→ **What is being asked**
What is needed here is every line of the records that includes "pink".

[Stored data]
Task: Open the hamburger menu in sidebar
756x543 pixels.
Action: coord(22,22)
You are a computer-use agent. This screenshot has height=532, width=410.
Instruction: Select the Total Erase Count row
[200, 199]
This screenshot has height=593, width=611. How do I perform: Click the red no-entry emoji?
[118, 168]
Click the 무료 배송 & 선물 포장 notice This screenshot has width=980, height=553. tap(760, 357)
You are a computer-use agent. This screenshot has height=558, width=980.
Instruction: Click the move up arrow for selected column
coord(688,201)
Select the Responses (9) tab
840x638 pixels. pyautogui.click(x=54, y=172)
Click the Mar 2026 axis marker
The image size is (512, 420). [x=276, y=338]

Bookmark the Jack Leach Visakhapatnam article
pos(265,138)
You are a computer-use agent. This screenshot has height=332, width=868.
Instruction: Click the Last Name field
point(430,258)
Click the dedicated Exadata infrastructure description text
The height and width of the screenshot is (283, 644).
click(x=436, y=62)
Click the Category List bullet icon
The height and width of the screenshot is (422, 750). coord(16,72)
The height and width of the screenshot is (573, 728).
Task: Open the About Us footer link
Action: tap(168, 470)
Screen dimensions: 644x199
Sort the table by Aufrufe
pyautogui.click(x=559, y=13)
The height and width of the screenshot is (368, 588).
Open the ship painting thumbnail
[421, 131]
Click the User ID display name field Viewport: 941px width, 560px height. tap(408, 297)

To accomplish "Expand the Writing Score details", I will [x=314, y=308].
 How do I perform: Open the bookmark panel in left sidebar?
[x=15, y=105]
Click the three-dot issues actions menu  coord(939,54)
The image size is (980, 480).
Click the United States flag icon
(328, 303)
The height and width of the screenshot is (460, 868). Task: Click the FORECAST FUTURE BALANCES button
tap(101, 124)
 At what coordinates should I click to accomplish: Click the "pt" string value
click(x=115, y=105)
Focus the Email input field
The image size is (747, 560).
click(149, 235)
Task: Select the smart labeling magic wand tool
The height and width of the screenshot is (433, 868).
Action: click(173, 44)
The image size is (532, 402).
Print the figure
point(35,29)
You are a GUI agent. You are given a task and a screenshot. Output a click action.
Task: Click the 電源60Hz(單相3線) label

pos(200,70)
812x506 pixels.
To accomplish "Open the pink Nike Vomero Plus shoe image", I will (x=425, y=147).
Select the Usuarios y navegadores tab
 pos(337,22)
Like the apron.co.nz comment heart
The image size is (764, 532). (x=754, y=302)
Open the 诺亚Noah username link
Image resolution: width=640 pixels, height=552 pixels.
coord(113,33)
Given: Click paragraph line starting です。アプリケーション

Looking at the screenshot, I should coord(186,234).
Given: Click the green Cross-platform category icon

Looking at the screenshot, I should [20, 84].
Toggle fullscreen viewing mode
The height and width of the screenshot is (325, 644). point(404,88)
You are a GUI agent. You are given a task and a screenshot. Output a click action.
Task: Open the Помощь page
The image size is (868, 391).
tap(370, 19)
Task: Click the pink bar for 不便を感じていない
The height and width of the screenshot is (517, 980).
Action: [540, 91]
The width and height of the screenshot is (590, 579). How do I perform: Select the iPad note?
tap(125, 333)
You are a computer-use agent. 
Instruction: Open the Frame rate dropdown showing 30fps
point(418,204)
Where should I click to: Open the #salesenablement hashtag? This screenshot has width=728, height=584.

→ **Result**
To accomplish "Open the pink Nike Vomero Plus shoe image", I will (x=425, y=147).
Task: Click the pink bar for 不便を感じていない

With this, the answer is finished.